I think there’s nothing incongruous about supporting pro-worker economic policies, defending the basic rights and dignities of all at-risk minorities, and fighting for a stronger, less violent, more consistent foreign policy. Since the primary, I’ve frequently seen people advance the argument that leftists want to “throw [insert minority group] under the bus” in order to appeal to those “white working class” voters, who are all assumed to be irredeemable bigots. Well I don’t claim to speak for lefties everywhere, but to me that’s bullshit. I don’t want to appeal to bigots. If an agenda of higher wages, stronger social welfare programs, single payer healthcare, fair–not “free”–trade, and economic justice doesn’t appeal to white voters because they’re too racist, xenophobic, homophobic, transphobic, etc., to appreciate it, then screw them. But I’m willing to bet that a political party that makes protection of minority rights paramount but also embraces, wholeheartedly, an economic agenda that benefits the 99% instead of the 1%, can win elections, big league.

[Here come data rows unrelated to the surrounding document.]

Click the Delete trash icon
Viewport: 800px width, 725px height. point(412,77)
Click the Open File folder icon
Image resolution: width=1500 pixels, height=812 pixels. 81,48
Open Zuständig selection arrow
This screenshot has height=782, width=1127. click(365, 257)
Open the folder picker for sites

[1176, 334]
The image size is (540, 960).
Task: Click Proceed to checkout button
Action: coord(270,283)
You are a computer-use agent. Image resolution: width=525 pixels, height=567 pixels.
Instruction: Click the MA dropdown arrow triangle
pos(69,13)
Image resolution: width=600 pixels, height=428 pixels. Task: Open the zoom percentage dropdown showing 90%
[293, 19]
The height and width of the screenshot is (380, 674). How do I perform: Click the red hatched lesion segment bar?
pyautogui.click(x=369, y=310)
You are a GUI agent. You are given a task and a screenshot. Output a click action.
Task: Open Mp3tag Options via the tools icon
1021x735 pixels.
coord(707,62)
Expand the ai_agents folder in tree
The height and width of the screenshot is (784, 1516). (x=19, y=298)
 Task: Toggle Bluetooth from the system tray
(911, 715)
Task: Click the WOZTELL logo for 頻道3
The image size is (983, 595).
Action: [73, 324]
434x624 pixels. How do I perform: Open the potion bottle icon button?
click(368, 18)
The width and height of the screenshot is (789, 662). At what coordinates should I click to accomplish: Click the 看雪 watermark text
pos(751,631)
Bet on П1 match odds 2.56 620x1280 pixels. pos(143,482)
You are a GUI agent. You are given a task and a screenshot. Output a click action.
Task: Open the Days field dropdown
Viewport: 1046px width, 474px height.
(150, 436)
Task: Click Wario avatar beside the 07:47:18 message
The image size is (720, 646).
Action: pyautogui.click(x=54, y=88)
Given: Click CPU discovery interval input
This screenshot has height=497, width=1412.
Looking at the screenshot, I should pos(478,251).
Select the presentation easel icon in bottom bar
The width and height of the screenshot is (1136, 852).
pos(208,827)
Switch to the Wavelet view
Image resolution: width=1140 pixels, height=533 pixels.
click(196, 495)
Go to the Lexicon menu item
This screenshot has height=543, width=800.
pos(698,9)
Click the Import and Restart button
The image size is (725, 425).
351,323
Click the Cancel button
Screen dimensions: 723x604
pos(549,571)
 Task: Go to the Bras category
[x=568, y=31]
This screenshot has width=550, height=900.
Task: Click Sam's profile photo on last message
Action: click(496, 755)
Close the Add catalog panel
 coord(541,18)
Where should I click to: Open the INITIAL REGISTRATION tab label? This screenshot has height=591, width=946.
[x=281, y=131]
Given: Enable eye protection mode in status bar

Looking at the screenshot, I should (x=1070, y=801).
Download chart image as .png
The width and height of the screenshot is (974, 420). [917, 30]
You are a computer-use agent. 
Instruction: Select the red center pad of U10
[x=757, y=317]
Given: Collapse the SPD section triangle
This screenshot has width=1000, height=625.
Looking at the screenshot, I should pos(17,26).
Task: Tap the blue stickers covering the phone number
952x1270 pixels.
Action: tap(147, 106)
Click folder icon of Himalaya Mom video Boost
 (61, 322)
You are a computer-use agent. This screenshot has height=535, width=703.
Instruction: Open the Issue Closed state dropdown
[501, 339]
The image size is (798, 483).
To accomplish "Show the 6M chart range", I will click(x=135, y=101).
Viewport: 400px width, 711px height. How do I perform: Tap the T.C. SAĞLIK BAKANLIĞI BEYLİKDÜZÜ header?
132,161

But, hey, maybe I’m wrong. Maybe those things are incongruous, somehow, and trying to stitch them together would be an exercise in futility. But what’s the worst that could happen if we try? The Democratic Party will lose elections all over the country? Yeah, I don’t know if you were paying attention up above, there, but that’s already happened. When you hit rock bottom, it’s time to stop doing all the things that got you there and try something else.
I think it doesn’t take convincing Chuck Schumer that he’s been wrong for 20 years to effect a change in the Democratic Party. The establishment has been wholly discredited and there is a chance for real realignment. I want to play a role in that realignment. Who’s with me?
I’d be with you if your goal wasn’t “lets spend our energy fixing one half of the two party system.”
The two party system should be wholly fucking rejected. You seem to thing you’re “thinking big” but you’re thinking small. We need to move the overton window on the ENTIRE STRUCTURE of our government. We should be talking about Article 5 of the constitution, which makes it virtually impossible to amend our hilariously undemocratic constitution. We should be talking about how we won’t accept this stupid fucking joke of a system anymore. We should be talking about breaking regions of this country off into their own independent nations, if we can’t get true democracy, where everyone has an equal voice – where barely states can’t veto the wishes of massively populated states.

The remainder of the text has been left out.